The Set-Up The following lesson is meant for a 3rd grade classroom and will come at the very end of a ten day unit focusing on three West African countries: Ghana, Togo, and Benin. Throughout the unit students will discover where these countries are located in the world and in relation to Portland, Oregon, as well as their various geographic features. They will also spend a considerable amount of time learning about the people that live in these countries and what their lives are like. The following market simulation lesson will act as a capstone activity for students who will be able to pretend to live in the countries they have been studying. This lesson borrows heavily from a suggested unit of study for Talented and Gifted 3rd graders in New York City to whom all credit is due!
Content Students will be learning about basic economic terms through the example of a typical West African marketplace. They will learn about needs/demand, supply, and bartering through this simulation in which they will discover what can be sold, how it is sold (e.g. bartering, use of West African francs, typical vendor stalls), and who does the selling.
Process The lesson will begin with the instructor explaining that today the classroom will become a West African market and students will get to pretend to go shopping as if they were in Ghana, Togo or Benin! The instructor will explain expectations and will model each step beforehand (building on the modeling already done in a previous lesson).
Students will be organized into teams based on their table groups. Each group will be responsible for selling/bartering specific items. Students will need to decide who will do the selling and who will do the buying in their groups (will break down to about two and two for most teams). Those students who will be buying for their team will need to record their transactions on a “Barter Ledger.”
At the end of the simulation students will return to their seats and will see if their team acquired enough ingredients for their recipe.
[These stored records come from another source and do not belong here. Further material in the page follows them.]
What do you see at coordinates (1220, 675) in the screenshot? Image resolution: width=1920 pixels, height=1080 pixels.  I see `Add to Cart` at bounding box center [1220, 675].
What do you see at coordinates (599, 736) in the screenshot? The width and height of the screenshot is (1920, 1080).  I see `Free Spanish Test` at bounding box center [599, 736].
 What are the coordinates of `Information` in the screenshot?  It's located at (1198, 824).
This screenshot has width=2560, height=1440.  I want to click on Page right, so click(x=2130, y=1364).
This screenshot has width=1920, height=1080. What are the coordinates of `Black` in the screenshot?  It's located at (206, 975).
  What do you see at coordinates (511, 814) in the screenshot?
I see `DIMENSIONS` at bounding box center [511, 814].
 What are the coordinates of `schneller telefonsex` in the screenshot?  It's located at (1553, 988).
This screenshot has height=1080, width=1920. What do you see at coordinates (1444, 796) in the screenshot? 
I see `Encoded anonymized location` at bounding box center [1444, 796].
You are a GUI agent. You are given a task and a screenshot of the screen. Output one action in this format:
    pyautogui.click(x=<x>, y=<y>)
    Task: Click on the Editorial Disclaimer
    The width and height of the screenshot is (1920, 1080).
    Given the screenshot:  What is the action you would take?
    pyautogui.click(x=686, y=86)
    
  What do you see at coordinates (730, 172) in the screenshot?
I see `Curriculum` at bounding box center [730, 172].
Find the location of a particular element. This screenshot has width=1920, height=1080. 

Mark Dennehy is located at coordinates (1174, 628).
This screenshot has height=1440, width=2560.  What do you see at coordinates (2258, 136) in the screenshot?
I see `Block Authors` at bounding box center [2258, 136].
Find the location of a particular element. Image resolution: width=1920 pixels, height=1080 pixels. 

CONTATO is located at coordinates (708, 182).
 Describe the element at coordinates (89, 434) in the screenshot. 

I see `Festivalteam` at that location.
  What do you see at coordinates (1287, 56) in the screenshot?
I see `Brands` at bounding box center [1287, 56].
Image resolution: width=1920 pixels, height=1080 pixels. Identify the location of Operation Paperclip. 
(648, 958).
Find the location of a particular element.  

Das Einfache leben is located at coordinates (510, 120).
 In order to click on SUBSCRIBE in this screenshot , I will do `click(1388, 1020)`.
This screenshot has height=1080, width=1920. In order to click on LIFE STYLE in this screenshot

They will then participate in an instructor-directed discussion on economic terms through the following questions:
- Were you successfully able to obtain all of the necessary ingredients for your recipe? (needs)
- Was there enough of all the different ingredients available to barter? (supply)
- What was it like to actually trade items or to come up with different values for each item? (barter)
- Was there any particular item that was in limited supply but that everyone wanted? (demand)
Product Student actions and discussions during the simulation and their reflection on the lesson as a whole will constitute the “product” of the lesson.
Evaluation Student mastery of content will be evaluated through instructor observation and informal checks for understanding (especially during the post-simulation discussion).
Levels of Thinking Required of Students During the simulation students will be asked to engage in higher order thinking (evaluating & creating) as they decide what to buy and sell, for how much, and/or what would constitute an equitable trade. During the discussion students will need to analyze and evaluate their own actions and experiences at market.
Student Choices Students will choose how much to buy and/or what to trade for needed ingredients as well as how much to sell and/or what to trade for the items they have to sell. Both the recipe and a random selection of bartering cards will be given to each team by the instructor.
The Plan Right Now Having discussed this lesson idea with several insightful peers I realize I have a lot of backwards planning to do in order to get my students to be active participants in this simulation. I will need to build in a lot of group work throughout my unit in order to get them familiar with this type of collaboration. I will also need to do a lot of modeling for students leading up to this lesson—including some non-examples—as well as provide numerous videos and firsthand accounts of West African market experiences. Given my short time-frame (~45 minutes), I am also thinking about devoting one lesson to getting ready for the simulation (e.g. creating the materials, going over expectations, providing examples & non-examples of market behaviors), one lesson to the simulation itself, and a third lesson to debrief about the simulation and to go over the target economic terms.